Sarebbero ben 142 posti di lavoro persi al giorno. Non è una stima pessimistica di orientamento catastrofista, ma è la media certificata da CLEPA, l’associazione europea dei fornitori automotive, relativa a quanto sta accadendo nel settore dall’inizio del 2024. Un numero che ha fatto da sfondo all’Assemblea Generale dell’organizzazione svoltasi a inizio giugno, con oltre cento rappresentanti di industria e istituzioni europee che si sono chiesti, con urgenza crescente, cosa stia diventando l’automotive europeo.

Tra i presenti, Roxana Mînzatu, Vicepresidente esecutiva della Commissione europea con delega ai diritti sociali e allo sviluppo delle competenze. Il messaggio portato da Bruxelles è stato, nei toni, rassicurante: la trasformazione in atto deve andare di pari passo con investimenti in formazione e nuove opportunità professionali. Mentre si discute di riqualificazione, però, le fabbriche continuano a sfoltire organici.

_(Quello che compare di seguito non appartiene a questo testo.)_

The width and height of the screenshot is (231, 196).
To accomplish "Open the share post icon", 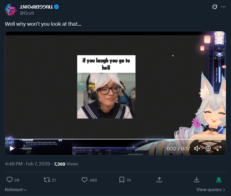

Matthias Zink, presidente di CLEPA, parla di concorrenza sleale, domanda debole, incertezza sugli investimenti. Un tris di problemi che richiede condizioni normative stabili e una politica industriale che non tratti la decarbonizzazione come un esercizio ideologico slegato dalla realtà produttiva.
Sulla stessa lunghezza d’onda il segretario generale Benjamin Krieger, che ha messo nero su bianco un concetto che a Bruxelles faticano ancora ad accettare: obiettivi climatici e sicurezza del lavoro non sono priorità incompatibili.

Il punto critico, per CLEPA, sono le prossime normative in cantiere, l’Industrial Accelerator Act su tutte, e la necessità di mantenere la neutralità tecnologica invece di scommettere tutto su un’unica soluzione. Nel frattempo, la pressione dei concorrenti asiatici e nordamericani cresce, i costi energetici restano fuori scala e la delocalizzazione smette di essere un’ipotesi per diventare una valutazione concreta.
I fornitori europei impiegano direttamente circa 1,7 milioni di persone nell’UE e investono oltre 30 miliardi l’anno in ricerca e sviluppo. Sono numeri che rendono il settore troppo grande per ignorarlo e, forse, troppo grande per salvarlo senza una discontinuità reale nelle scelte politiche. I prossimi mesi, ripetono in coro da Bruxelles a Francoforte, saranno decisivi. Lo sono da almeno tre anni.